→ Assignment
Lines containing the word "each" are the ones to copy from the records below.

→ Provided data
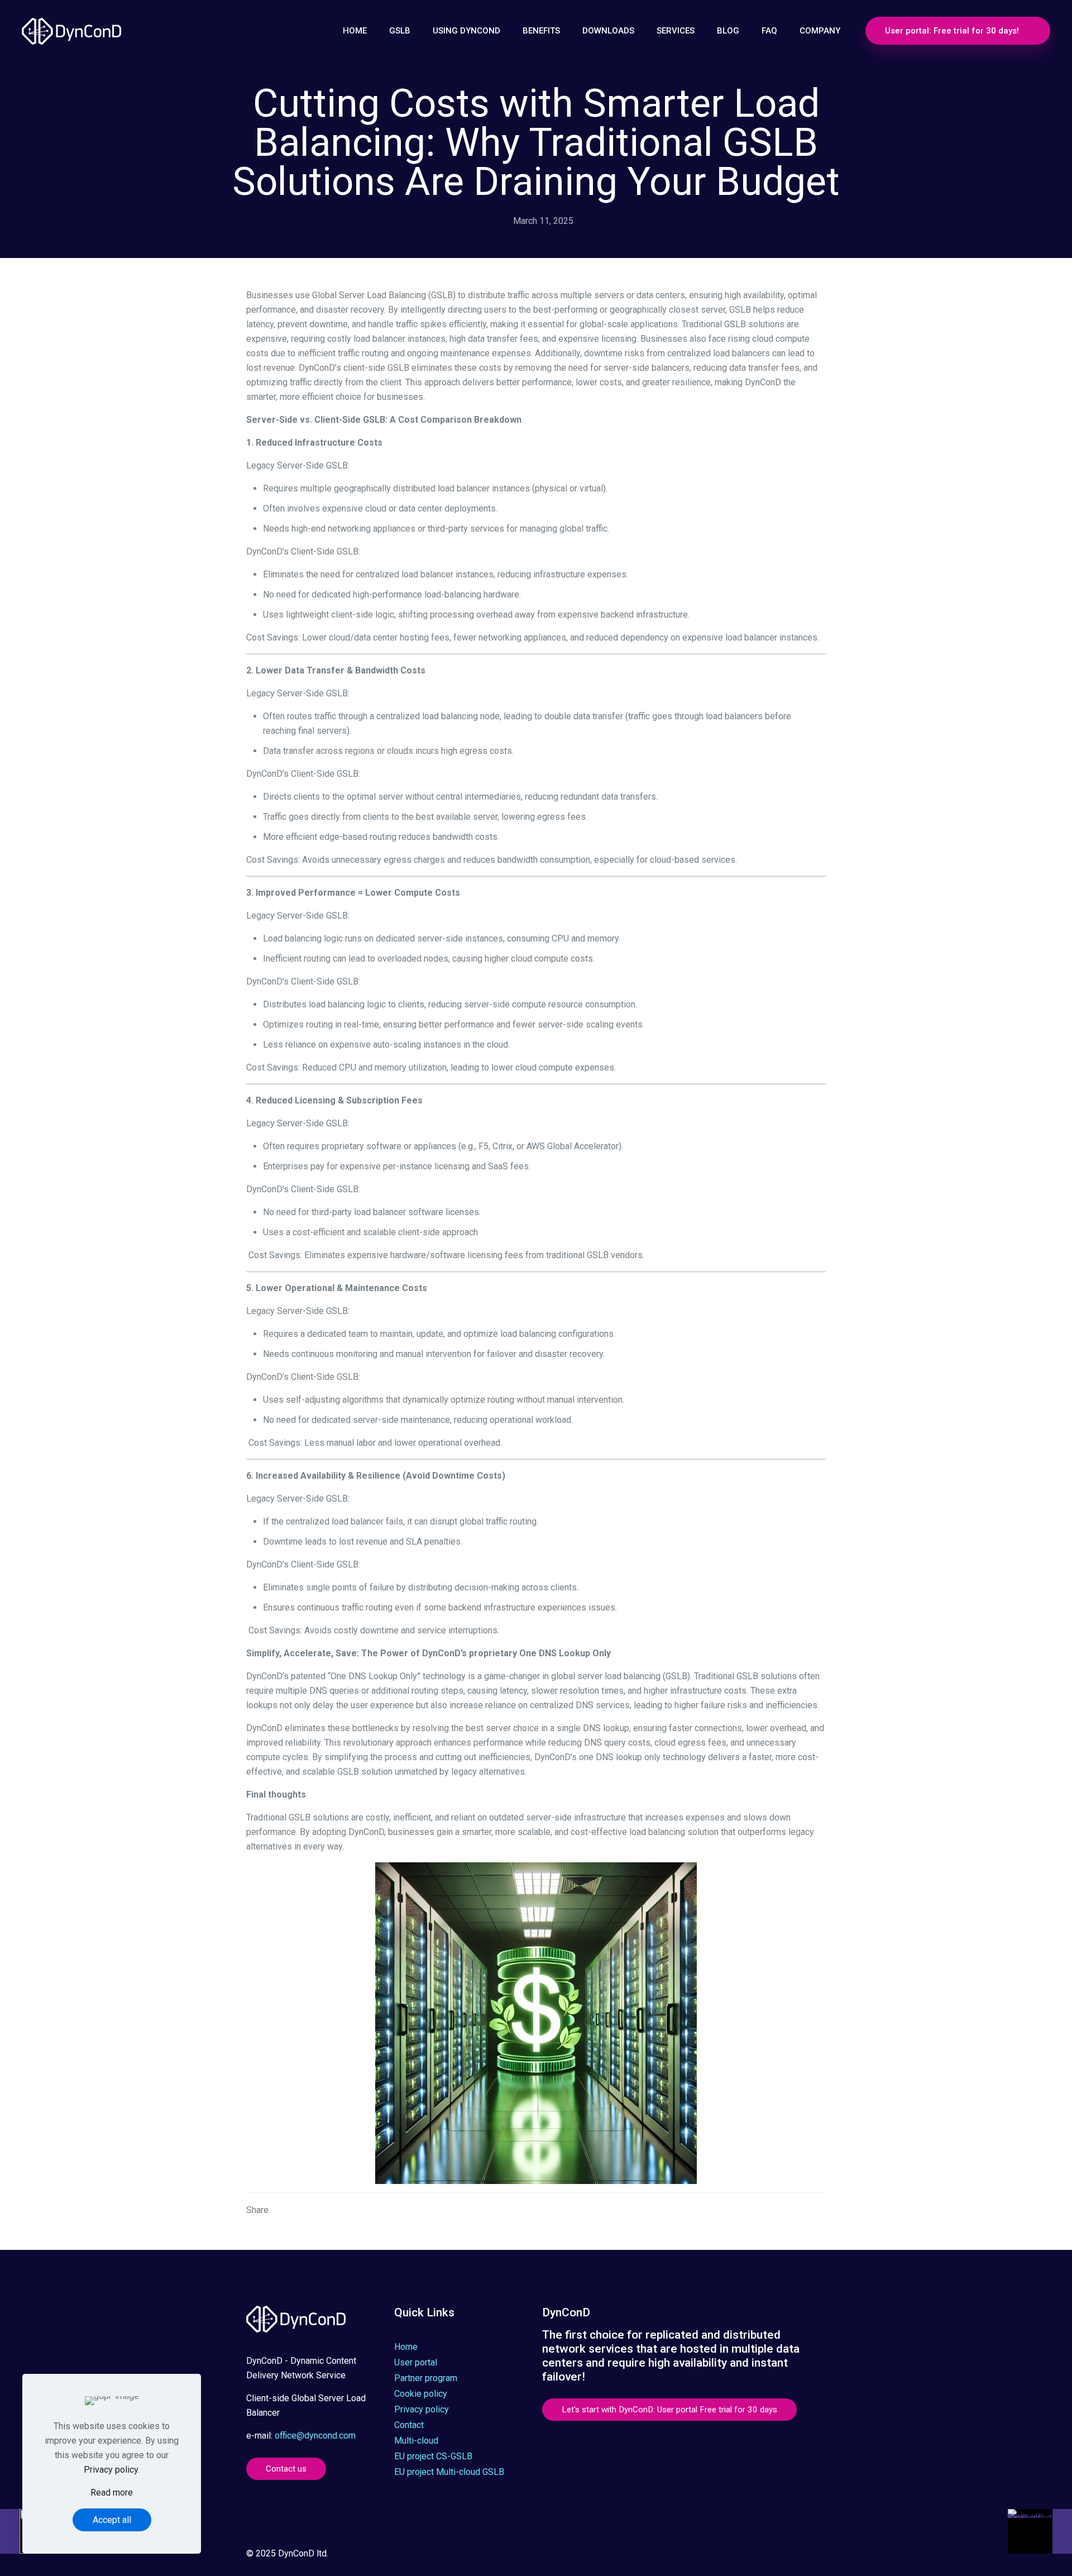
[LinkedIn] (753, 2555)
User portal (415, 2362)
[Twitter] (723, 2555)
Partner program (425, 2378)
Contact (409, 2425)
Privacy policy (421, 2409)
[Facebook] (708, 2555)
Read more (111, 2492)
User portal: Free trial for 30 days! (952, 31)
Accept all (112, 2520)
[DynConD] (80, 30)
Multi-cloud (416, 2440)
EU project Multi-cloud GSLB (449, 2472)
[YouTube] (738, 2555)
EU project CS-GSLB (433, 2456)
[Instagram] (768, 2555)
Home (406, 2346)
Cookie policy (420, 2393)
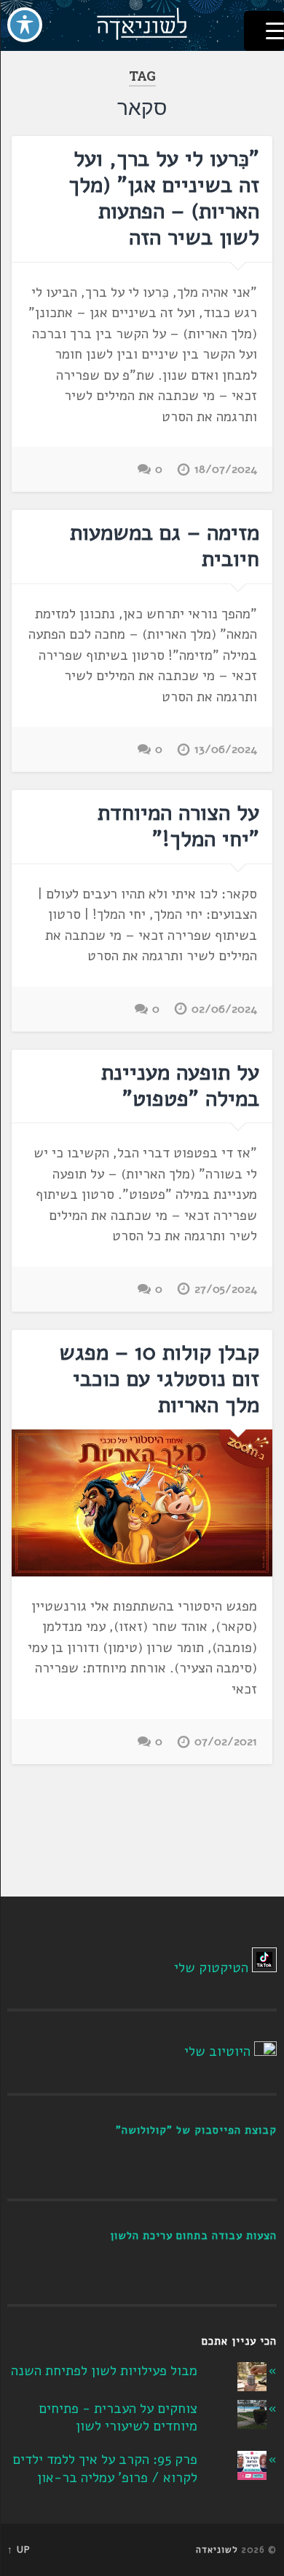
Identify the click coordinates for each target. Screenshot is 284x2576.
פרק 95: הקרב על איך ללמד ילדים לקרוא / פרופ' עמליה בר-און (104, 2468)
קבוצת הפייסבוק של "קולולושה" (196, 2130)
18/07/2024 (225, 469)
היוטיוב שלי (217, 2051)
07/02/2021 (225, 1742)
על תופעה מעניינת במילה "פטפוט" (180, 1086)
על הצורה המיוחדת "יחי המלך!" (178, 826)
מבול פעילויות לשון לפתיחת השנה (104, 2370)
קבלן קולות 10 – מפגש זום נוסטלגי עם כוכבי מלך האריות (159, 1379)
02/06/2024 (224, 1009)
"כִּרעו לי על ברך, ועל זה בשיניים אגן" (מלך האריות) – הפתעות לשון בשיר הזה (163, 198)
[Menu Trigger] (264, 31)
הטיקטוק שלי (211, 1967)
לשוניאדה (217, 2549)
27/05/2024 (225, 1289)
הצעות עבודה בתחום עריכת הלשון (193, 2235)
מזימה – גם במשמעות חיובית (164, 546)
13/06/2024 (225, 749)
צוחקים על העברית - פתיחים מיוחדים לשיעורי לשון (118, 2417)
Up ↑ (19, 2549)
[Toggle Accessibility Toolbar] (24, 24)
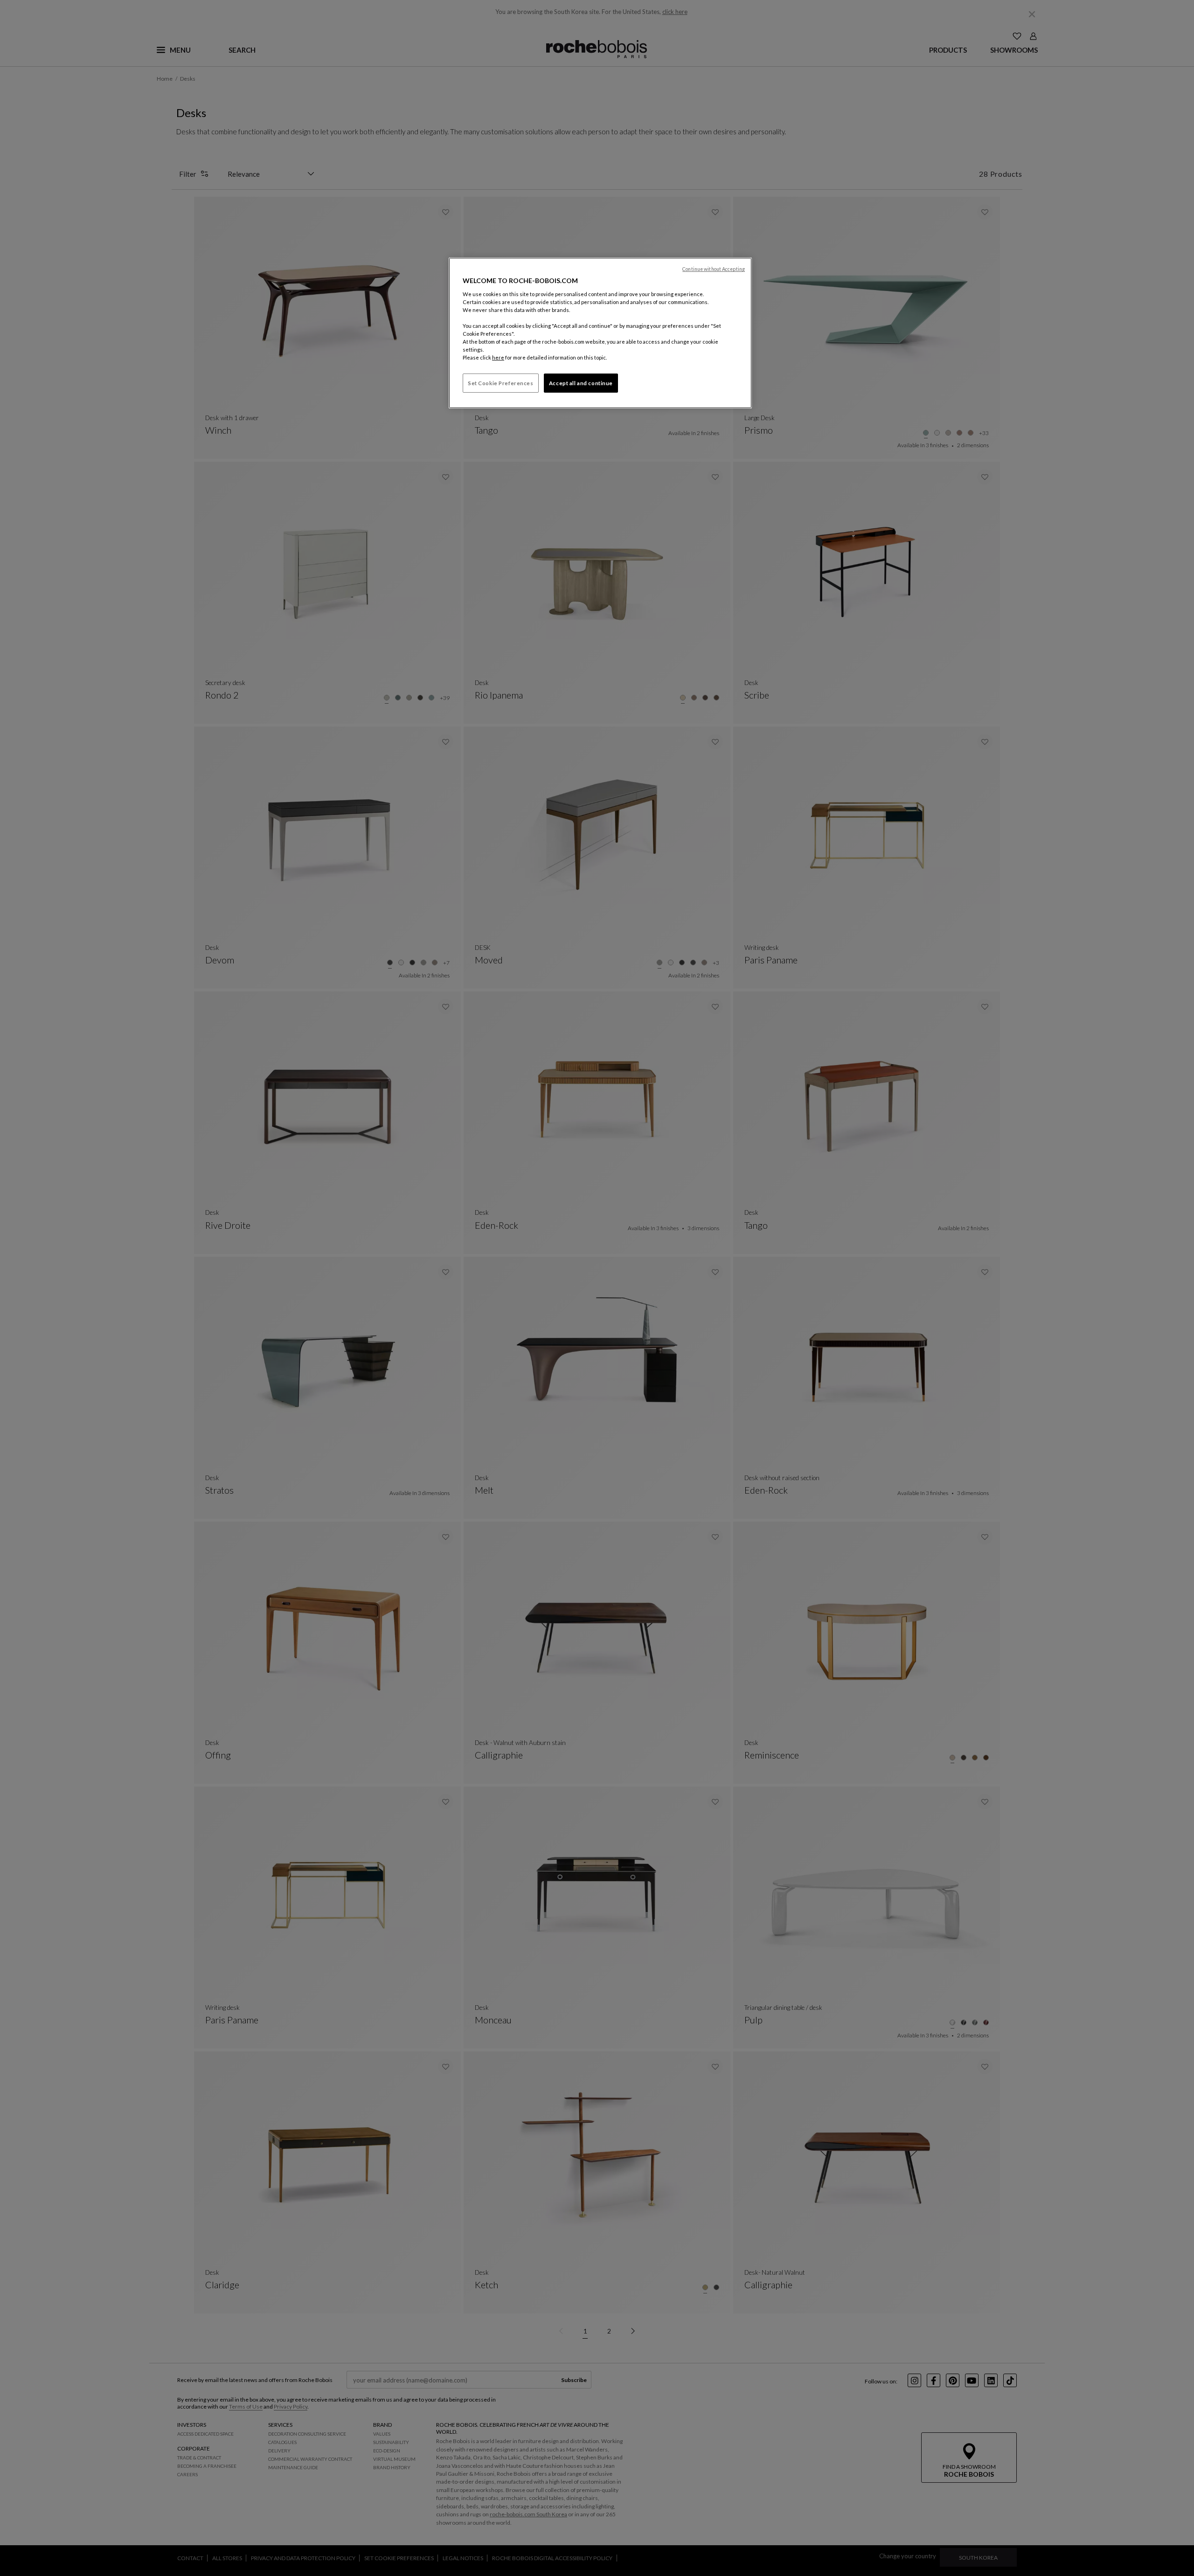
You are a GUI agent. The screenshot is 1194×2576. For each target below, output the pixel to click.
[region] (600, 333)
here (498, 357)
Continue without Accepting (713, 269)
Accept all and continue (581, 383)
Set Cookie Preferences (501, 383)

→ Answer for this exercise
Identify the click coordinates for each target. Screenshot is 284x2576.
You are a GUI agent. The screenshot is 1194×2576. For each target below, output the pixel to click.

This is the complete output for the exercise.